## LISTED ENTRIES
* begin *

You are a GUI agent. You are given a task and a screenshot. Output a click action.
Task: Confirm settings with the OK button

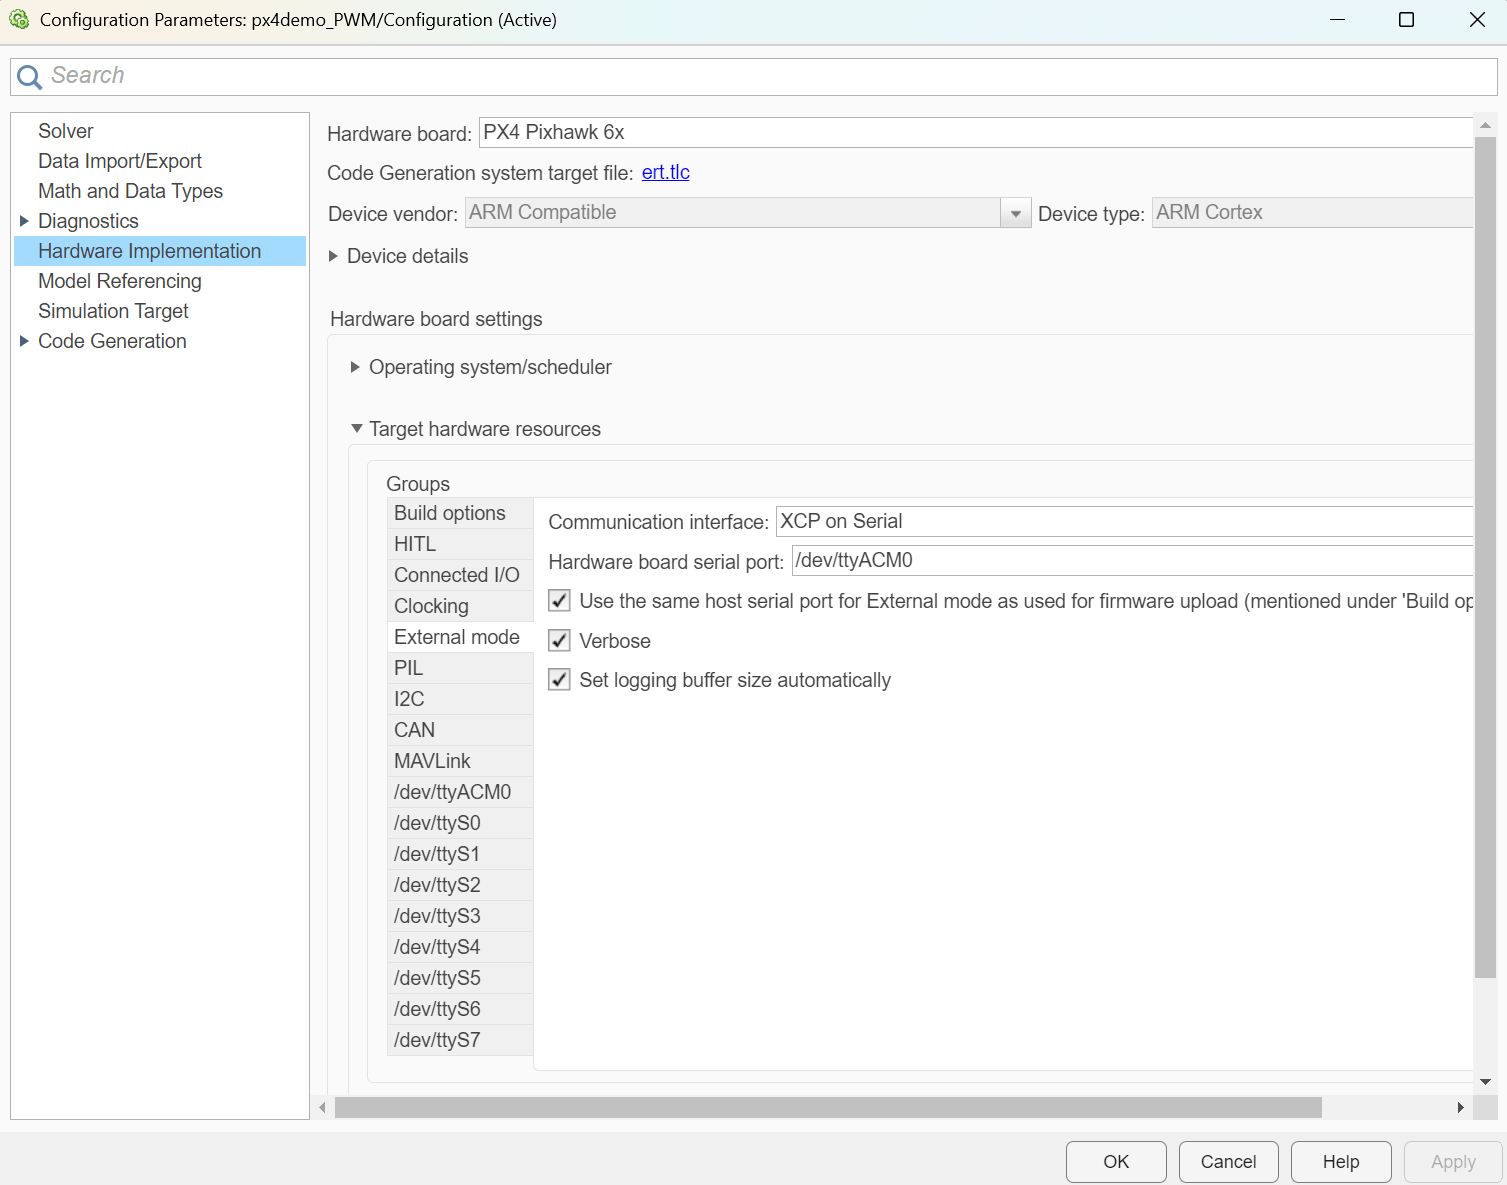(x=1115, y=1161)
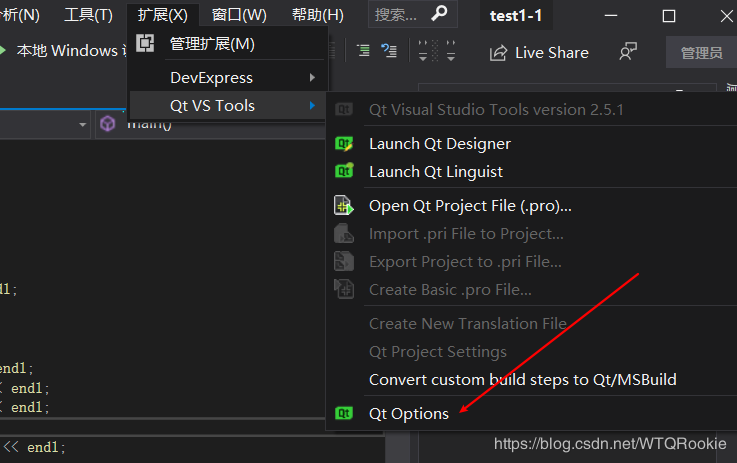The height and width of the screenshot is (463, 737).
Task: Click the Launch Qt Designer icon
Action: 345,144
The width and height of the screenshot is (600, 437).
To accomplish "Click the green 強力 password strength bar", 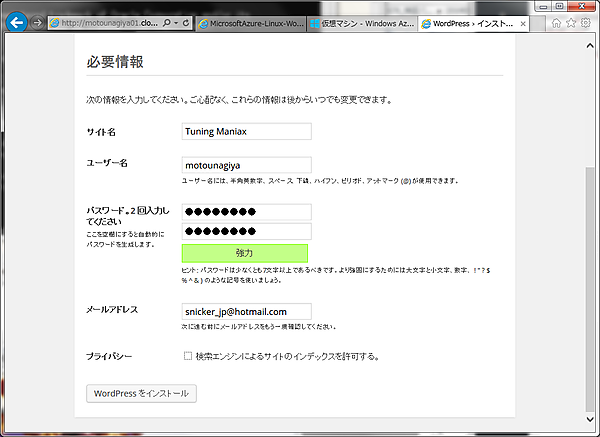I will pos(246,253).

* end *
* begin *

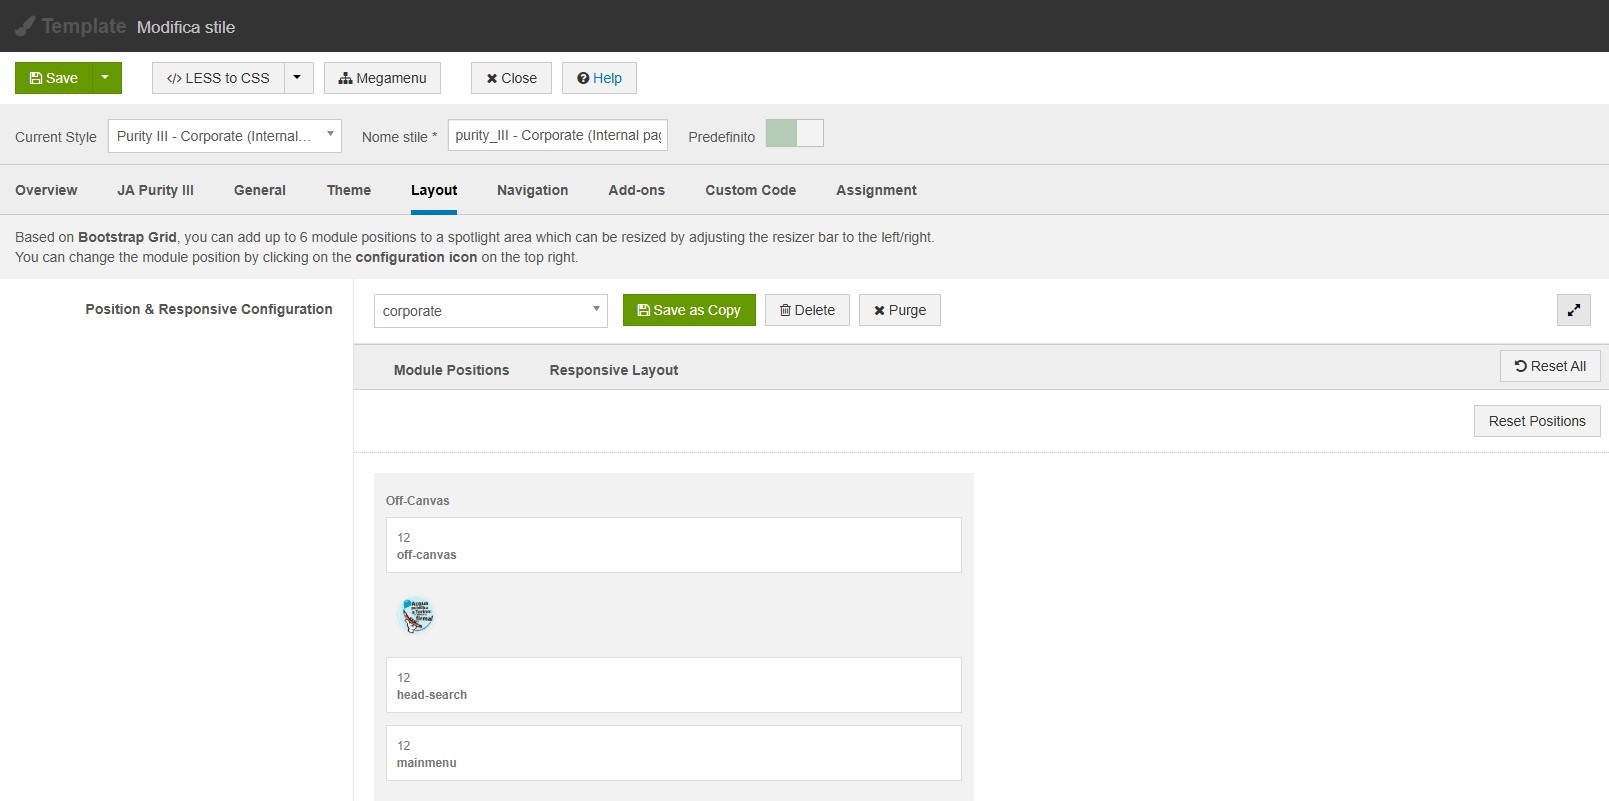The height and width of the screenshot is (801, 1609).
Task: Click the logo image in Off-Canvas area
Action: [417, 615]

* end *

## WHAT YOU NEED TO DO
Can you turn the lines from the one containing "You are a GUI" up to and including the one containing "Action: 345,144" into a JSON list of strings, one string per line with blank lines skipped? Leave the pictures out.

## EXERCISE RESPONSE
[
  "You are a GUI agent. You are given a task and a screenshot. Output a click action.",
  "Task: Confirm settings with the OK button",
  "(x=1115, y=1161)",
  "The height and width of the screenshot is (463, 737).",
  "Task: Click the Launch Qt Designer icon",
  "Action: 345,144"
]